PROVIDED DATA –
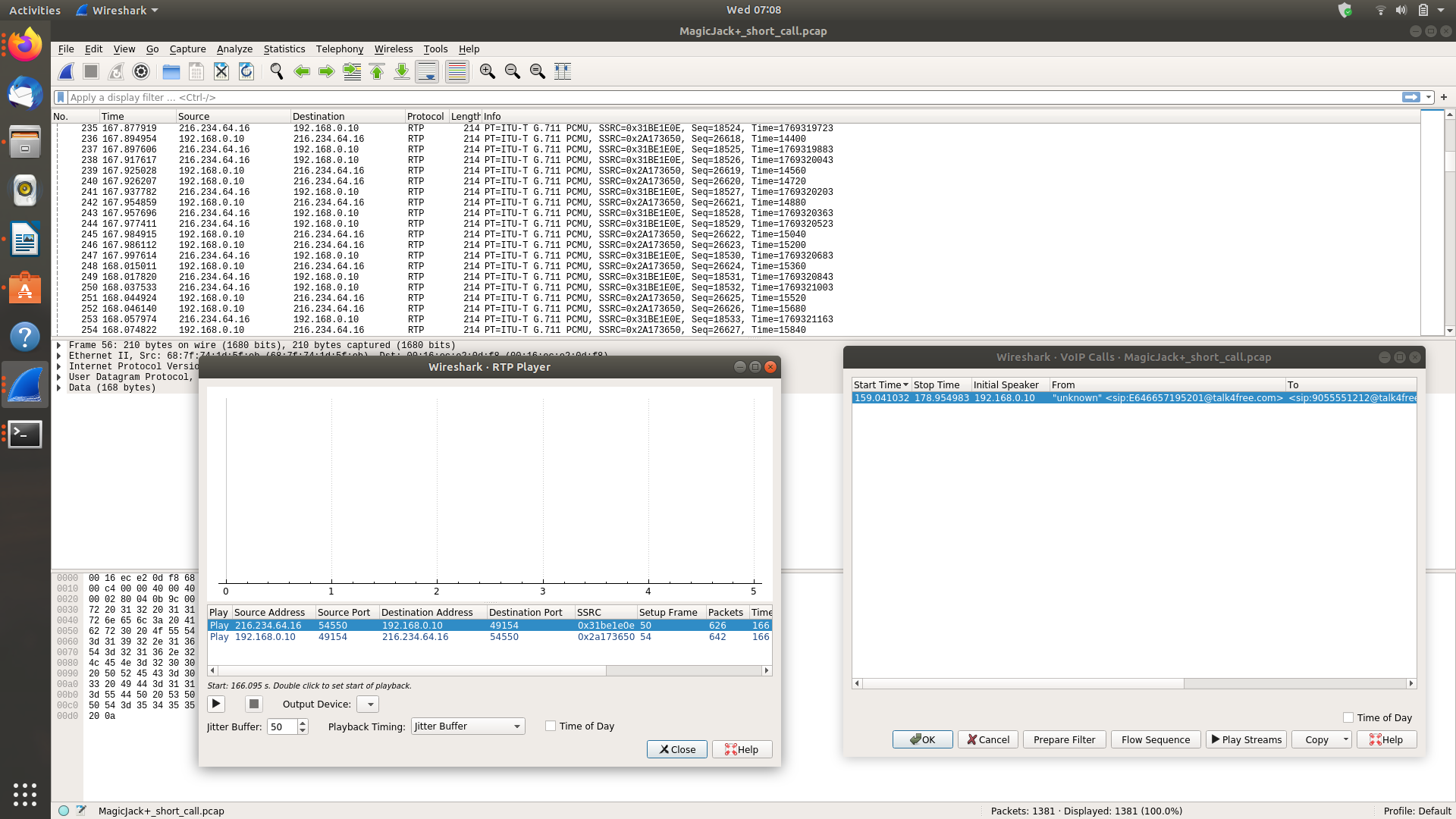Start capture with the shark fin icon
Viewport: 1456px width, 819px height.
click(67, 71)
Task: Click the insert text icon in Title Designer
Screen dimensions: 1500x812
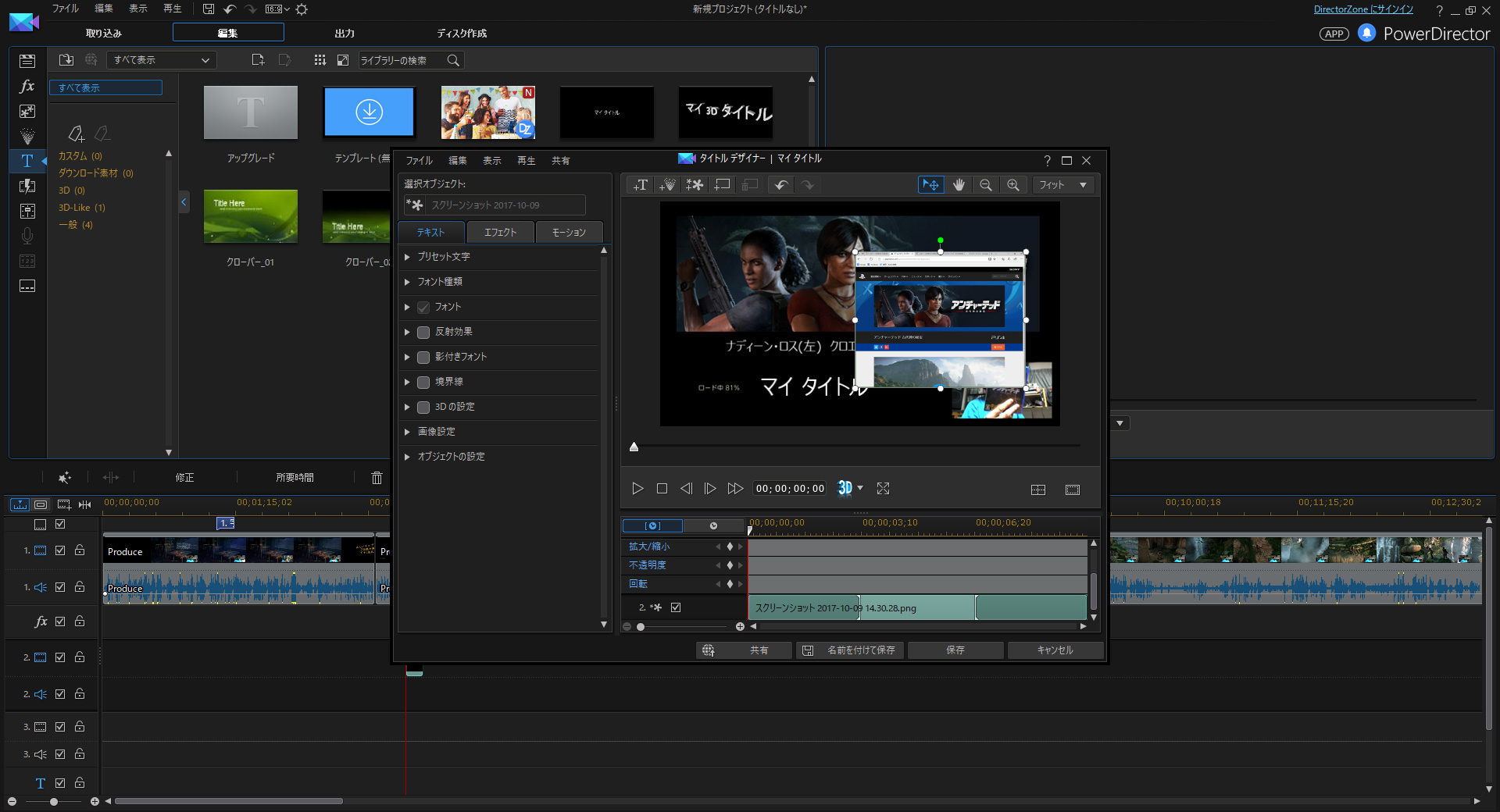Action: tap(641, 185)
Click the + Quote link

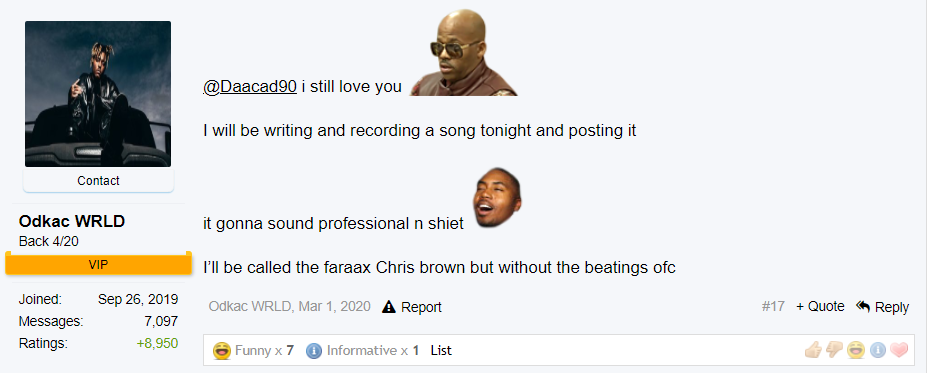[820, 307]
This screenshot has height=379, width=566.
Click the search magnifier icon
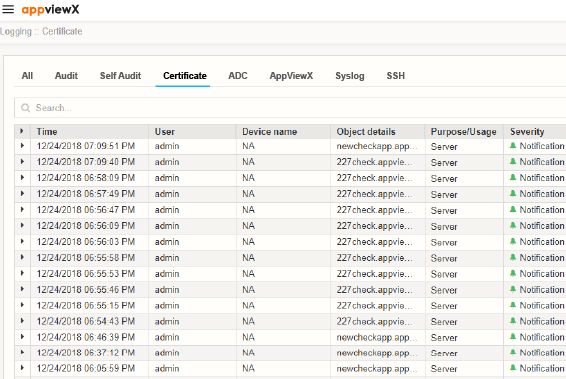coord(25,108)
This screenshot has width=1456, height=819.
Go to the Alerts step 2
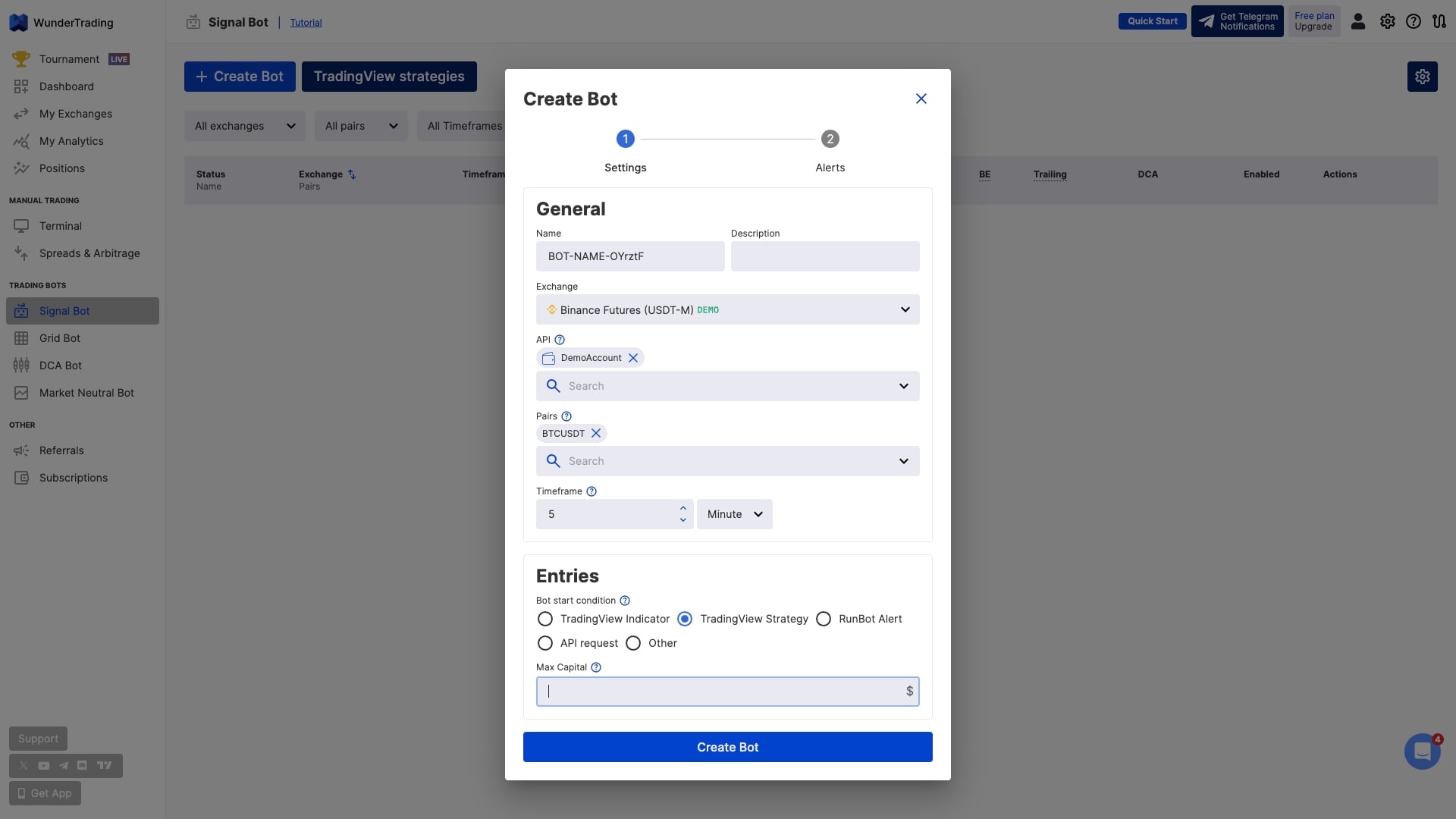tap(830, 140)
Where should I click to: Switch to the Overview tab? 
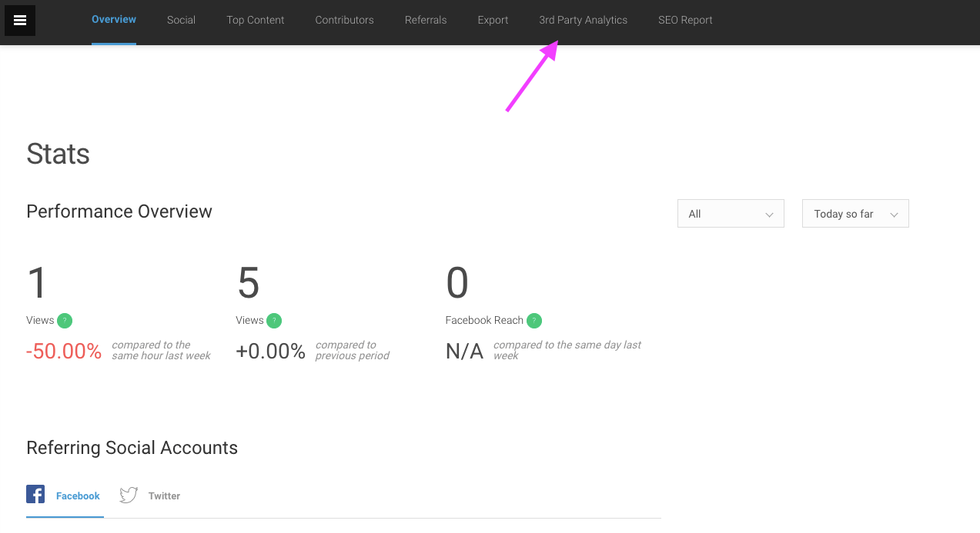(x=114, y=20)
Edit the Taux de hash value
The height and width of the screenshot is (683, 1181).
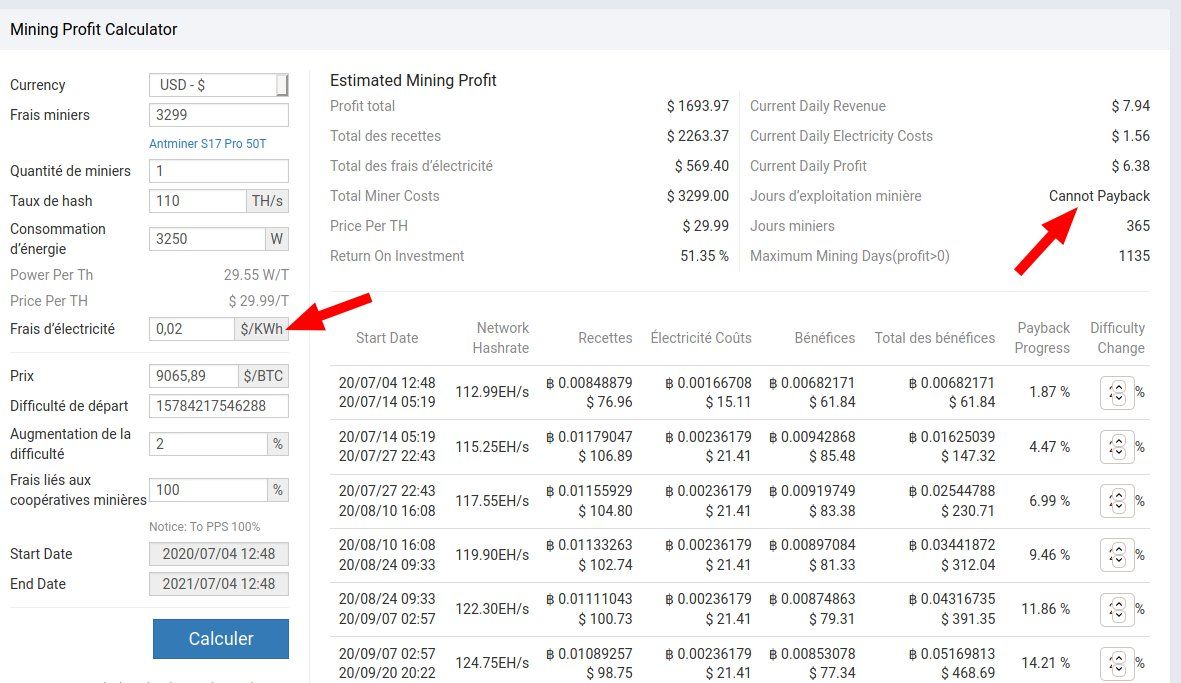[197, 201]
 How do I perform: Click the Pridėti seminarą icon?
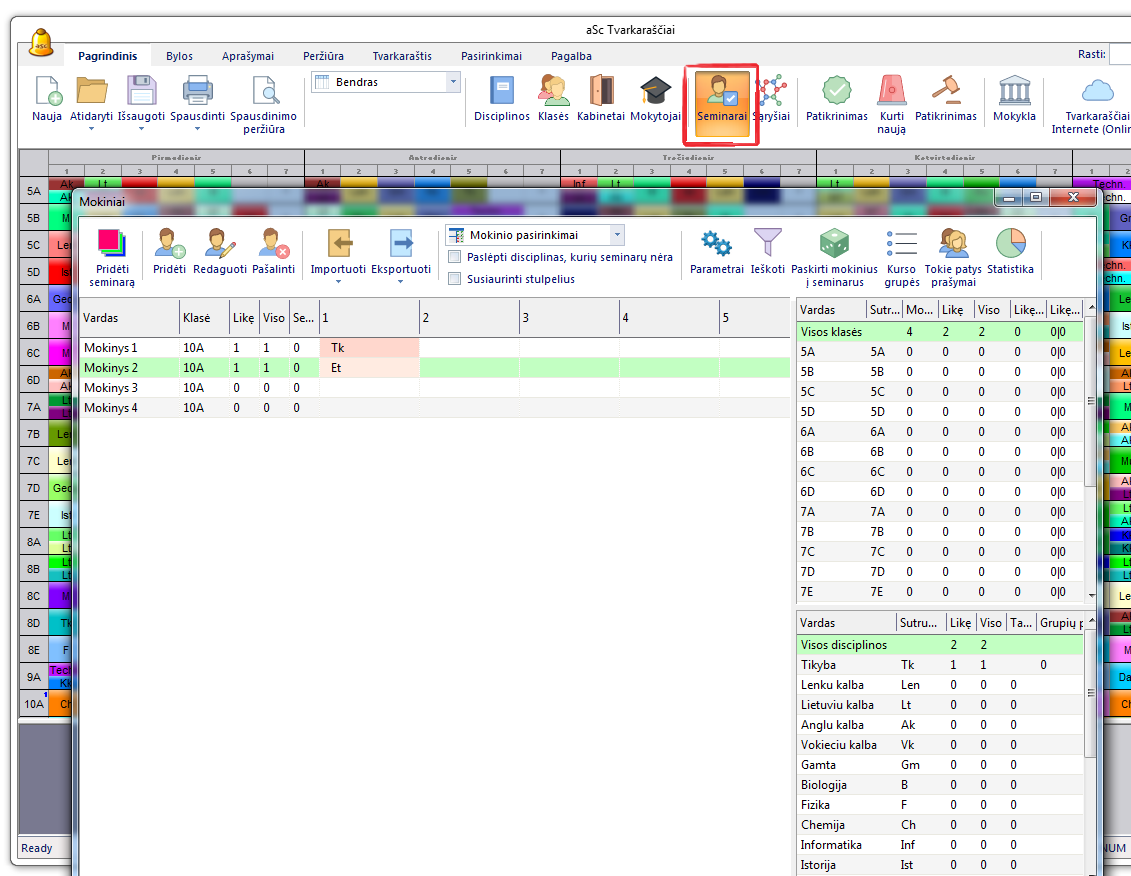112,245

EXERCISE GOAL –
Repeat the material above word for word, leaving out the pictures.

ANSWER TO THIS TASK –
Start capture with the shark fin icon
Viewport: 1456px width, 819px height.
click(67, 71)
Task: Click the insert text icon in Title Designer
Screen dimensions: 1500x812
Action: tap(641, 185)
Click the + Quote link

[820, 307]
This screenshot has height=379, width=566.
Click the search magnifier icon
coord(25,108)
This screenshot has width=1456, height=819.
Go to the Alerts step 2
tap(830, 140)
Where should I click to: Switch to the Overview tab? 
(x=114, y=20)
Edit the Taux de hash value
The height and width of the screenshot is (683, 1181).
[197, 201]
 How do I perform: Click the Pridėti seminarą icon?
112,245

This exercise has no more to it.